» **PROBLEM TO WORK ON**:
How many lines of these entries include the string "card"? State the number alone.

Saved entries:
● ● ● ●
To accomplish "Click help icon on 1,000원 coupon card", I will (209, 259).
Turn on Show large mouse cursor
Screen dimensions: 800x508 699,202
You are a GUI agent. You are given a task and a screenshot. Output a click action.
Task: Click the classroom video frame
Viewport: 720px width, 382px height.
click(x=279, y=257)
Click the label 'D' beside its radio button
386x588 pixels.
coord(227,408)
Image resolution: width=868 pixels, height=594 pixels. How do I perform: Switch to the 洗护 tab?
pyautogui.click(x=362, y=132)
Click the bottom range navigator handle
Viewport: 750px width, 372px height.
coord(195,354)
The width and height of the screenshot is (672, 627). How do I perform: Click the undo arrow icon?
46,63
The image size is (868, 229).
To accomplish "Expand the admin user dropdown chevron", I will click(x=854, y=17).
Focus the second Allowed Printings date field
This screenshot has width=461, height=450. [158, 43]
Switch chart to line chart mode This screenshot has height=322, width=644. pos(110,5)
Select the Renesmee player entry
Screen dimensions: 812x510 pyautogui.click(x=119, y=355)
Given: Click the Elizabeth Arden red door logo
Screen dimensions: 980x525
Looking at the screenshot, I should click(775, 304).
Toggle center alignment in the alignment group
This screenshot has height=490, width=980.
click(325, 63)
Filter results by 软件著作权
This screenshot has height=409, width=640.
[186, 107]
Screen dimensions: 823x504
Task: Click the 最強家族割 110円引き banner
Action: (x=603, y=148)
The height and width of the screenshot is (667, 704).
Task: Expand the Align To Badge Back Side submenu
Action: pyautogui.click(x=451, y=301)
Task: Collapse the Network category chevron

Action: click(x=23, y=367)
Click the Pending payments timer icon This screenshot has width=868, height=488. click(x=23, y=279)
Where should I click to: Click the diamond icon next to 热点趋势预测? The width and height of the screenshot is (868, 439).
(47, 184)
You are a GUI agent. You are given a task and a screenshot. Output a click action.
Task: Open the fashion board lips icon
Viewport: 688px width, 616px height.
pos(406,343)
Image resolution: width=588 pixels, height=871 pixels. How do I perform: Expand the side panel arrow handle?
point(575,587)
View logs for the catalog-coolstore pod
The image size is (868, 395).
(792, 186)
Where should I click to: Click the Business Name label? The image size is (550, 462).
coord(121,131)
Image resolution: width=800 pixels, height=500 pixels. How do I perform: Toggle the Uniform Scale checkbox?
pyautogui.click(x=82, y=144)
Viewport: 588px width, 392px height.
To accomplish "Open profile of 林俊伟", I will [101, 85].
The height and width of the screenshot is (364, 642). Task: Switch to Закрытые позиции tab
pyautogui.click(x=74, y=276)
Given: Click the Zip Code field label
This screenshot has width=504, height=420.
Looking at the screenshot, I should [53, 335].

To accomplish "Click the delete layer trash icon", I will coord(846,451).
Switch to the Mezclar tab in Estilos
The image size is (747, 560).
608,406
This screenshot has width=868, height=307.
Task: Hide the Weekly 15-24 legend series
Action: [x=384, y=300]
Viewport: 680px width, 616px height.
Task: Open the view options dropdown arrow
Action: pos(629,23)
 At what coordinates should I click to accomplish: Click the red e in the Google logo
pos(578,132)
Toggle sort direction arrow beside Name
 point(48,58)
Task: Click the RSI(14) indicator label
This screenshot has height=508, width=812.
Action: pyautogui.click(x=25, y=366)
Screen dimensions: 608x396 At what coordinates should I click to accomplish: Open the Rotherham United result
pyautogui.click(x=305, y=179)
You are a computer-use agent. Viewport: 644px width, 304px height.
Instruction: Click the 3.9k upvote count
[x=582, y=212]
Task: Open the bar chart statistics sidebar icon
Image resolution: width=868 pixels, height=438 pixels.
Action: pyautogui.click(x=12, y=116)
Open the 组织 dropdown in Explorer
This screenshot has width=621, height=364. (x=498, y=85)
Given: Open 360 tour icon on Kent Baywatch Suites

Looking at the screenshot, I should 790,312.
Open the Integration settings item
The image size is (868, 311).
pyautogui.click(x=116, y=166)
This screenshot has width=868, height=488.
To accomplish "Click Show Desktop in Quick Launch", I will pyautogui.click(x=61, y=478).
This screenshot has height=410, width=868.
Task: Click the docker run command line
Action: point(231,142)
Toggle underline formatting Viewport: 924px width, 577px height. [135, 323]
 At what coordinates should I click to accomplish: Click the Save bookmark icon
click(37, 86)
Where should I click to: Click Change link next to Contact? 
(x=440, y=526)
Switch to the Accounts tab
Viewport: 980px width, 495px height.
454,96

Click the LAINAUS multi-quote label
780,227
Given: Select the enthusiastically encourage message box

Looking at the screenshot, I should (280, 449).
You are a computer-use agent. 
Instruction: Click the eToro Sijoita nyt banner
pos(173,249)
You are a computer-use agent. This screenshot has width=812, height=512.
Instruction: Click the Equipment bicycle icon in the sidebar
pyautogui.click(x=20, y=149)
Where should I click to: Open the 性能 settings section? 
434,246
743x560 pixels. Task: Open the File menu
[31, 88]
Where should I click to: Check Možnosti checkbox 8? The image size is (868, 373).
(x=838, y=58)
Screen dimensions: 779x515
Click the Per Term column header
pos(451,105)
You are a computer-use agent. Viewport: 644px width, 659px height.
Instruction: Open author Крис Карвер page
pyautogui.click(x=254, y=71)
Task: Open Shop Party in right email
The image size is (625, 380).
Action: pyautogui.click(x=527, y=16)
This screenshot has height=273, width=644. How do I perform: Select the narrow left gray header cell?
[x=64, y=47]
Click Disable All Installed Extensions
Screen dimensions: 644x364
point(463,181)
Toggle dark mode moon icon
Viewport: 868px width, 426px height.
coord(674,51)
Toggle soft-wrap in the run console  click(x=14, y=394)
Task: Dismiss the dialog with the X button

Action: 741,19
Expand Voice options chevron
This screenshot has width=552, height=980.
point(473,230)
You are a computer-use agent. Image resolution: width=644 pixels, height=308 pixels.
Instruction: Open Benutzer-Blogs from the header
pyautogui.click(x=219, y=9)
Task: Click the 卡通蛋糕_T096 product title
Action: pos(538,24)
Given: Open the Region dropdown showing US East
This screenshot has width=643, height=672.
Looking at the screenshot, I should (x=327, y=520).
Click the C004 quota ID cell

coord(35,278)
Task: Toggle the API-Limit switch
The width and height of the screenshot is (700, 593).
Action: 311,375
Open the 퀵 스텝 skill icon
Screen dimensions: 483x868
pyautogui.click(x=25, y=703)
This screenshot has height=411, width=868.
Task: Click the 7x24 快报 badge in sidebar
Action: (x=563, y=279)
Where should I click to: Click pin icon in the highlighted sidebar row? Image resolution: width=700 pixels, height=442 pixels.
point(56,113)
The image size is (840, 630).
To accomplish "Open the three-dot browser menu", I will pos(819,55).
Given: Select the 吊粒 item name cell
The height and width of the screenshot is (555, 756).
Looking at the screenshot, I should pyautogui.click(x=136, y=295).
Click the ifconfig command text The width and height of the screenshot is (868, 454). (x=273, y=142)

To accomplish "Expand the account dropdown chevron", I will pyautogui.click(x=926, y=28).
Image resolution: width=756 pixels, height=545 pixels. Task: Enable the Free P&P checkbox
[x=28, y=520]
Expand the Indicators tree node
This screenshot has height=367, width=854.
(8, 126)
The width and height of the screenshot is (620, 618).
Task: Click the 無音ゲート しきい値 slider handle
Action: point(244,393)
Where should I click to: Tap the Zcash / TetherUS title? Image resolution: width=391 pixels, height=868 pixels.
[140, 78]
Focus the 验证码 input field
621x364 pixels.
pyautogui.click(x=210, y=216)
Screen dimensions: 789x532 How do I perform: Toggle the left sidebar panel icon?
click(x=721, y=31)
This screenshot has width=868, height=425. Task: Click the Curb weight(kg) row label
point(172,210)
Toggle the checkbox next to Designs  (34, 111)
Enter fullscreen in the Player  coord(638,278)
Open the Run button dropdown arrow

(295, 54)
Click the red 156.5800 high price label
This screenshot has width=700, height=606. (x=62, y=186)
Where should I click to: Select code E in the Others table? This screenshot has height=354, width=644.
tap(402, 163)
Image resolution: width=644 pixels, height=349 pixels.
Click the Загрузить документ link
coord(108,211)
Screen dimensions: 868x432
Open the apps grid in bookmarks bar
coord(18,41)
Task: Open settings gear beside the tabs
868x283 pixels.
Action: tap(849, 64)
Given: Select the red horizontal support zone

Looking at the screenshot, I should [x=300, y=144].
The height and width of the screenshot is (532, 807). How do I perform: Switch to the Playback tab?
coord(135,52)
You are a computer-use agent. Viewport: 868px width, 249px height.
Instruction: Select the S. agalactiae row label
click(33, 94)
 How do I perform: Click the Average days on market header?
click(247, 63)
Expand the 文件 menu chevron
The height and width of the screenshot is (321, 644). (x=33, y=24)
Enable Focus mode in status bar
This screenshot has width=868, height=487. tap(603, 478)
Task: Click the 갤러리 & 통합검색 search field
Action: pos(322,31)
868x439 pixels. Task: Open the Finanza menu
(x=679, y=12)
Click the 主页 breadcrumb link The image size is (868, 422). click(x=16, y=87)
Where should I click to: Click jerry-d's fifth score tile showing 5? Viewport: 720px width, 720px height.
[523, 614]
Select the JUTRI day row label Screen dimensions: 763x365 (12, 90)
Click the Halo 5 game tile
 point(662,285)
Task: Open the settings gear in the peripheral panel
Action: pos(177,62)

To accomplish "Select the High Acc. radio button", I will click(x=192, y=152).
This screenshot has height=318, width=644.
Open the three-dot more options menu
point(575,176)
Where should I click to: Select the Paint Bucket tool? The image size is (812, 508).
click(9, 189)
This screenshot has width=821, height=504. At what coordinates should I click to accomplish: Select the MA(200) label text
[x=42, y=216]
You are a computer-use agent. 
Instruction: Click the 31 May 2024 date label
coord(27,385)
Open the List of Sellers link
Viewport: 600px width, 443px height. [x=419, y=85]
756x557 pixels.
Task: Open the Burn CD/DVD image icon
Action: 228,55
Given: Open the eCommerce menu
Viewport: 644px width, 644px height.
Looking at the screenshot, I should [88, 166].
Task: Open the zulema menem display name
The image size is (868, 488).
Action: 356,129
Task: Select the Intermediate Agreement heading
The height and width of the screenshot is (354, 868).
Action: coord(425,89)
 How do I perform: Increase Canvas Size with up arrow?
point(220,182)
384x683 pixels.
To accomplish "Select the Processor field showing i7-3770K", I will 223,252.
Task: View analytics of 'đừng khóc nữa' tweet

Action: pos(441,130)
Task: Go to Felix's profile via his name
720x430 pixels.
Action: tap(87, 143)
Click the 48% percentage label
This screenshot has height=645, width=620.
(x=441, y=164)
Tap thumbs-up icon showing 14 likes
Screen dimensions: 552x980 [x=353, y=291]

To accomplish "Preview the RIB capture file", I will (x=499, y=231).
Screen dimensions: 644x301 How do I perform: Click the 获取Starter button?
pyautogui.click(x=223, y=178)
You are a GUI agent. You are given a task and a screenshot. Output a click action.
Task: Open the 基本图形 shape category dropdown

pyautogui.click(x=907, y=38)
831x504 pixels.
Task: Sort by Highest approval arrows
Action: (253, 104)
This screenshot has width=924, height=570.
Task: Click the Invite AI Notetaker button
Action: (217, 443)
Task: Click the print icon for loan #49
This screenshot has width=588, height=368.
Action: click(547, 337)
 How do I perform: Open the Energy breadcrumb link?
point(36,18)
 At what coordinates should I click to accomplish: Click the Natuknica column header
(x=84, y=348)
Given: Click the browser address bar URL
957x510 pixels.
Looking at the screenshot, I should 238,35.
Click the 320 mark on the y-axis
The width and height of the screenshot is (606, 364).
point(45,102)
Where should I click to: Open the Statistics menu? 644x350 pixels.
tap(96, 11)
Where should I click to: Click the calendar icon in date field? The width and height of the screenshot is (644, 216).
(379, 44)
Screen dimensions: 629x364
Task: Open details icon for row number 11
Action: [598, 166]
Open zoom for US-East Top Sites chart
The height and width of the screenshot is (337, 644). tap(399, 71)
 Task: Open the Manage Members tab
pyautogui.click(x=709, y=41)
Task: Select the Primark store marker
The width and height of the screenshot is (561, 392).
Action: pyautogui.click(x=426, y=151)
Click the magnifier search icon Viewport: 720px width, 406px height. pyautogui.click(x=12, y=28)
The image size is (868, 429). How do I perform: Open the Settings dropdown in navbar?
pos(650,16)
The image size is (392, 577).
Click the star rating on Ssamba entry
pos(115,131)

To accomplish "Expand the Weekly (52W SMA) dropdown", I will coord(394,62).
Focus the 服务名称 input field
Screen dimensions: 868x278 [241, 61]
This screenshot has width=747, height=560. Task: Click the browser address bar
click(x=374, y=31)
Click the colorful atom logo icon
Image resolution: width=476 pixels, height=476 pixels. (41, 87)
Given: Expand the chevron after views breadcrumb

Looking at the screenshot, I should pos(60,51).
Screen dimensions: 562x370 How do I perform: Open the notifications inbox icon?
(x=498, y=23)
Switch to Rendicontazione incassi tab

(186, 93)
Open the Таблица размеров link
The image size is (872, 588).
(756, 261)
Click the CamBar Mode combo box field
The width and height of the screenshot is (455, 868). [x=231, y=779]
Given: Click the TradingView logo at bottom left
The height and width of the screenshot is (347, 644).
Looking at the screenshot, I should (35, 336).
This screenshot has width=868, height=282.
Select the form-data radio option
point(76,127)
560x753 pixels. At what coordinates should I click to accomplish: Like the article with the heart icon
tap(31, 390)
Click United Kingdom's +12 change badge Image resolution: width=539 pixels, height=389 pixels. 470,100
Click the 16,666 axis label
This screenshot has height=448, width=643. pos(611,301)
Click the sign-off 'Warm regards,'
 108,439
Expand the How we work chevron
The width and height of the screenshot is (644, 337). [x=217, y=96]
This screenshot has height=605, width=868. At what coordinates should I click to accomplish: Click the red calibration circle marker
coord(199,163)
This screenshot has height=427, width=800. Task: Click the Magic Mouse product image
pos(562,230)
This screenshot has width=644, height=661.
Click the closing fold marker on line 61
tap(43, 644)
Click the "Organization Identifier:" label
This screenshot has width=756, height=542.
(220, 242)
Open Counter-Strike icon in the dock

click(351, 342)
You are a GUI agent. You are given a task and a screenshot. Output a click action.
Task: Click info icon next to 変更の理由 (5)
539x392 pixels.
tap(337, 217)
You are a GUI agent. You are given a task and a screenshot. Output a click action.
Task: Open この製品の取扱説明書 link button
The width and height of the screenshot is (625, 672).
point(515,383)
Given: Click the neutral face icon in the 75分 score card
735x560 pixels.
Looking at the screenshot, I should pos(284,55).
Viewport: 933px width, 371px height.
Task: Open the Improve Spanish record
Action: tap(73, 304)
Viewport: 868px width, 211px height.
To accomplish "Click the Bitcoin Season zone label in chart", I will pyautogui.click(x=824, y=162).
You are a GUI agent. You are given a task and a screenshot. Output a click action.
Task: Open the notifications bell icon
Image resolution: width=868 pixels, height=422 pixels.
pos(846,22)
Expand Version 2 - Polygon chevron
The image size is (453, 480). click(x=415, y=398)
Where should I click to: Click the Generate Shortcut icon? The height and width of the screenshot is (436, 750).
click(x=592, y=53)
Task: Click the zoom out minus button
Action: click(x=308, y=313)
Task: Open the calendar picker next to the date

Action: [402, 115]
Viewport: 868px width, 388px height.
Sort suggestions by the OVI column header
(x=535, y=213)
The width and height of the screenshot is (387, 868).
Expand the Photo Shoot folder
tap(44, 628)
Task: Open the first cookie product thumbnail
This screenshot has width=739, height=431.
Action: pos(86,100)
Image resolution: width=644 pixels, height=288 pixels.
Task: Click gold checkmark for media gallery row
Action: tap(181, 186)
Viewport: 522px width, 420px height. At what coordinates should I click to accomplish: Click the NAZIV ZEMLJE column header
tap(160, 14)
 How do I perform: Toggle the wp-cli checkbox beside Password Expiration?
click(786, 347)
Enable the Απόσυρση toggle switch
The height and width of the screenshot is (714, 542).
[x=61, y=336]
● ● ● ●
» **TASK ANSWER**:
2